Hello all,
Just wanted to show off something I'm working on.
I've been creating a custom virtual machine which runs inside Unity (inspired by the Gameboy emulator someone made a while back).
One issue of it, particularly when testing it, is that the machine code is non-standard (meaning I can't re-purpose existing compilers) and of course that it's very hard to program in raw assembly.
Therefore, I've been designing a custom language and compiler to go with it (I'm writing it in C#/.NET). The language is called Kaleedee (for now). Syntactically it looks a lot like Javascript, but it only has one data type (32 bit integers) and also has memory manipulation features (reading, writing, I'm also toying with the idea of writing a heap implementation).
Anyway, at the moment I'm working on a parser. It's a Top Down Operator Precedence "Pratt" parser (Pratt parsers, by the way, are GODDAMN COOL). This is the test code I have it parsing:
[code]
import( "lib_mem.kld" ); // this doesn't do anything yet, but is meant as a test for the parser and will eventually serve as a "compiler hint" to tell it to fetch the given file, parse it, and substitute that resulting syntax tree.
import( "lib_gfx.kld" );
var player_spriteID = 0;
var player_x = 0;
var player_y = 0;
set_hw_sprite( 0, player_spriteID );
update_hw_sprite( 0, player_x, player_y );
var testResID = get_hw_sprite_res( 0 );
var ptr_test = memalloc( 4 ); // allocate a 4-byte block of memory
// ... do something with it ...
memfree( ptr_test, 4 ); // de-allocate the 4-byte block
// Initialize the given hardware sprite
function set_hw_sprite( hwSpriteNum, resID )
{
var ptr_sprite = VRAM_SPRITE_0 + ( hwSpriteNum * 6 );
memwrite( ptr_sprite, resID, 4 );
}
// Update the given hardware sprite's position
function update_hw_sprite( hwSpriteNum, posX, posY )
{
var ptr_sprite = VRAM_SPRITE_0 + ( hwSpriteNum * 6 );
memwrite( ptr_sprite + 4, posX + 8, 1 );
memwrite( ptr_sprite + 8, posY + 8, 1 );
}
// Clear the given hardware sprite
function clear_hw_sprite( hwSpriteNum )
{
set_hw_sprite( hwSpriteNum, 0, 0, 0 );
}
// Get the resource ID of the given hardware sprite
function get_hw_sprite_res( hwSpriteNum )
{
var ptr_sprite = VRAM_SPRITE_0 + ( hwSpriteNum * 6 );
return memread( ptr_sprite );
}
[/code]
And this is the result of calling ToString on the syntax tree my parser generates:
[code]
import("lib_mem.kld", )
import("lib_gfx.kld", )
var player_spriteID = 0
var player_x = 0
var player_y = 0
set_hw_sprite(0, player_spriteID, )
update_hw_sprite(0, player_x, player_y, )

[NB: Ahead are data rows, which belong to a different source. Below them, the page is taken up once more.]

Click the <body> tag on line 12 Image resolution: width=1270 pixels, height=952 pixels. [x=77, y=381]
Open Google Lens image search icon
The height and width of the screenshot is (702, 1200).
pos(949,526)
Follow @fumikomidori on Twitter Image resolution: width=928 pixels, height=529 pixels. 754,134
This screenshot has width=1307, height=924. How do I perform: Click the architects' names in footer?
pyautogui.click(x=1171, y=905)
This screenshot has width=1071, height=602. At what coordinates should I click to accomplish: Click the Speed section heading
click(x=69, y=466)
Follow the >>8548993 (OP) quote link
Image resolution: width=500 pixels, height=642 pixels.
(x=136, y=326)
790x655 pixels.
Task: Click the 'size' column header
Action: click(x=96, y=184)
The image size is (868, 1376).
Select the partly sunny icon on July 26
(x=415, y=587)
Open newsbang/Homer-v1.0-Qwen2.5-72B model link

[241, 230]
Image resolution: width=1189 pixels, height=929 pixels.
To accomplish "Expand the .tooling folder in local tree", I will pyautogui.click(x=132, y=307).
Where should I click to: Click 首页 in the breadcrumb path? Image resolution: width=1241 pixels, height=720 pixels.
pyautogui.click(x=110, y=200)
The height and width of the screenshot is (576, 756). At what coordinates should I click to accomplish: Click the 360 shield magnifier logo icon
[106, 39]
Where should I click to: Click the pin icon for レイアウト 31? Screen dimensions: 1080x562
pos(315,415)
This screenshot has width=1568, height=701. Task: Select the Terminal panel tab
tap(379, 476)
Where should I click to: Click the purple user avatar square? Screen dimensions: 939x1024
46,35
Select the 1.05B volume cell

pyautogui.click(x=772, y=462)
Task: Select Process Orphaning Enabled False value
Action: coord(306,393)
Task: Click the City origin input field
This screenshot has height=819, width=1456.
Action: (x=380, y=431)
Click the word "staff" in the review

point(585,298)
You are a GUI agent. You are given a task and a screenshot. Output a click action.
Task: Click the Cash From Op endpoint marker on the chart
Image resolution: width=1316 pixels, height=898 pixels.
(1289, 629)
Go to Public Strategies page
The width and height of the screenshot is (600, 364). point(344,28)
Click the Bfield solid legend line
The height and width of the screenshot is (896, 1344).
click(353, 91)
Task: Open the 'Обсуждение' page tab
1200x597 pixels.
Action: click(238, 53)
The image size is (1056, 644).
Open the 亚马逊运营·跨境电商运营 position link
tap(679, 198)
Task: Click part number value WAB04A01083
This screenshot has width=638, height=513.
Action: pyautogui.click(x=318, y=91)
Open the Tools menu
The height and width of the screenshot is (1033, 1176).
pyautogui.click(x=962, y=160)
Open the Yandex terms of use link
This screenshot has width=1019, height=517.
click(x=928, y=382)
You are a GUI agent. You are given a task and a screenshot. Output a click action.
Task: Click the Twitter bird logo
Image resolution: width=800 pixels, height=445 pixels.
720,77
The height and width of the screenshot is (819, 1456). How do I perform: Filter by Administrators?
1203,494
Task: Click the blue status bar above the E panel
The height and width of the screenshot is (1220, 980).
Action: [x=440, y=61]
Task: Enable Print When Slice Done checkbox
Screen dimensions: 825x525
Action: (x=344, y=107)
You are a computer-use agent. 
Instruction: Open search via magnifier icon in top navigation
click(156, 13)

var testResID = get_hw_sprite_res(0, )
var ptr_test = memalloc(4, )
memfree(ptr_test, 4, )
function set_hw_sprite( hwSpriteNum, resID, ){
var ptr_sprite = (VRAM_SPRITE_0 ADD (hwSpriteNum MULTIPLY 6))
memwrite(ptr_sprite, resID, 4, )
}
function update_hw_sprite( hwSpriteNum, posX, posY, ){
var ptr_sprite = (VRAM_SPRITE_0 ADD (hwSpriteNum MULTIPLY 6))
memwrite((ptr_sprite ADD 4), (posX ADD 8), 1, )
memwrite((ptr_sprite ADD 8), (posY ADD 8), 1, )
}
function clear_hw_sprite( hwSpriteNum, ){
set_hw_sprite(hwSpriteNum, 0, 0, 0, )
}
function get_hw_sprite_res( hwSpriteNum, ){
var ptr_sprite = (VRAM_SPRITE_0 ADD (hwSpriteNum MULTIPLY 6))
RETURN memread(ptr_sprite, )
}
[/code]
Which, really, just looks like a harder-to-read version of the source code, but it was to prove to myself that it was indeed parsing correctly.
It also has minimal error reporting. It will only report one syntax error at a time and then stop parsing, and I'm feeling lazy so I don't think I'll work on error recovery.
So, for instance, if I add this to the end of the above source code:
[code]
this will surely drive the parser crazy ;) but don't worry, it will tell me exactly on which line and column the syntax error is...
[/code]
The parser generates the following error message:
[code]
Expected SEMICOLON, got IDENTIFIER <line: 48, column: 6>
[/code]
There's a lot of things missing still. I'd still like to add if, for, and while loops. Luckily, this is quite a simple matter with Pratt Parsers, as I just have to write some new plugin classes for those expressions and register them with my grammar.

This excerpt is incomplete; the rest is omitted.